◆ Aim of the task: Using the records provided below, locate and copy each line that contains the word "computer".

◆ Dataset records:
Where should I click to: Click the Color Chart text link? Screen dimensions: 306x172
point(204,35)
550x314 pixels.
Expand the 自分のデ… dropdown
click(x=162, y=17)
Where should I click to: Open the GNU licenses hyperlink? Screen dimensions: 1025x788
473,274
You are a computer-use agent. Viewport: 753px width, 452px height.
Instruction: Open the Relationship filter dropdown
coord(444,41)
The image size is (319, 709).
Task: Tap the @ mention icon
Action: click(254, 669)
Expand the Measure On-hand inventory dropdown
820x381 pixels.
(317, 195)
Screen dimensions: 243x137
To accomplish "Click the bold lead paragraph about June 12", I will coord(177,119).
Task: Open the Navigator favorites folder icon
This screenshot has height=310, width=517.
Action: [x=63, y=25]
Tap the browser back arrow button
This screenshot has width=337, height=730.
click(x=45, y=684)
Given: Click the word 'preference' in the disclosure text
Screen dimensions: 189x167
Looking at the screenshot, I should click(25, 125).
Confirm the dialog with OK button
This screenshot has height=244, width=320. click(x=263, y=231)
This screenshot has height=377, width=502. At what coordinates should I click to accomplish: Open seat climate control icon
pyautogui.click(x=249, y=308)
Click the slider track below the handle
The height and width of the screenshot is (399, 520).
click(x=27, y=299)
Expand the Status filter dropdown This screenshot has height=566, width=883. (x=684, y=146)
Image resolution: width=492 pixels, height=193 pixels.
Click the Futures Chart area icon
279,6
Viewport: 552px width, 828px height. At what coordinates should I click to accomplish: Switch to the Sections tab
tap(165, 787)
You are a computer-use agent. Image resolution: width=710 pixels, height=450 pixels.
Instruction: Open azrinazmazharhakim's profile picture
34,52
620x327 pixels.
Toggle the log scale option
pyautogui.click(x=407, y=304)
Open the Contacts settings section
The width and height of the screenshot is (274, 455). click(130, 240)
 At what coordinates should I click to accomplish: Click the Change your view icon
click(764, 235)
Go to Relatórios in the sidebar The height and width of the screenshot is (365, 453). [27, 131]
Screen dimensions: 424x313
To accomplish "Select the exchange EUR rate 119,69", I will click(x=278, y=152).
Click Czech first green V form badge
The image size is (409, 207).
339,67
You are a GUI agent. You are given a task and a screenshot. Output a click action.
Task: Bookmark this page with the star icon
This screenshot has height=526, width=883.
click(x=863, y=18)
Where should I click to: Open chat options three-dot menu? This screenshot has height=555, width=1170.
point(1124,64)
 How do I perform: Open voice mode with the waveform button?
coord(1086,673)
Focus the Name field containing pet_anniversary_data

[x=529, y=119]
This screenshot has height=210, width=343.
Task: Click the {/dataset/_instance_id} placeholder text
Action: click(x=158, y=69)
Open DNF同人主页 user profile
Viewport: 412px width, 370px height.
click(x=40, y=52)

◆ Solution:
You are a computer-use agent. Viewport: 753px width, 452px height.
You are a computer-use agent. Image resolution: width=710 pixels, height=450 pixels.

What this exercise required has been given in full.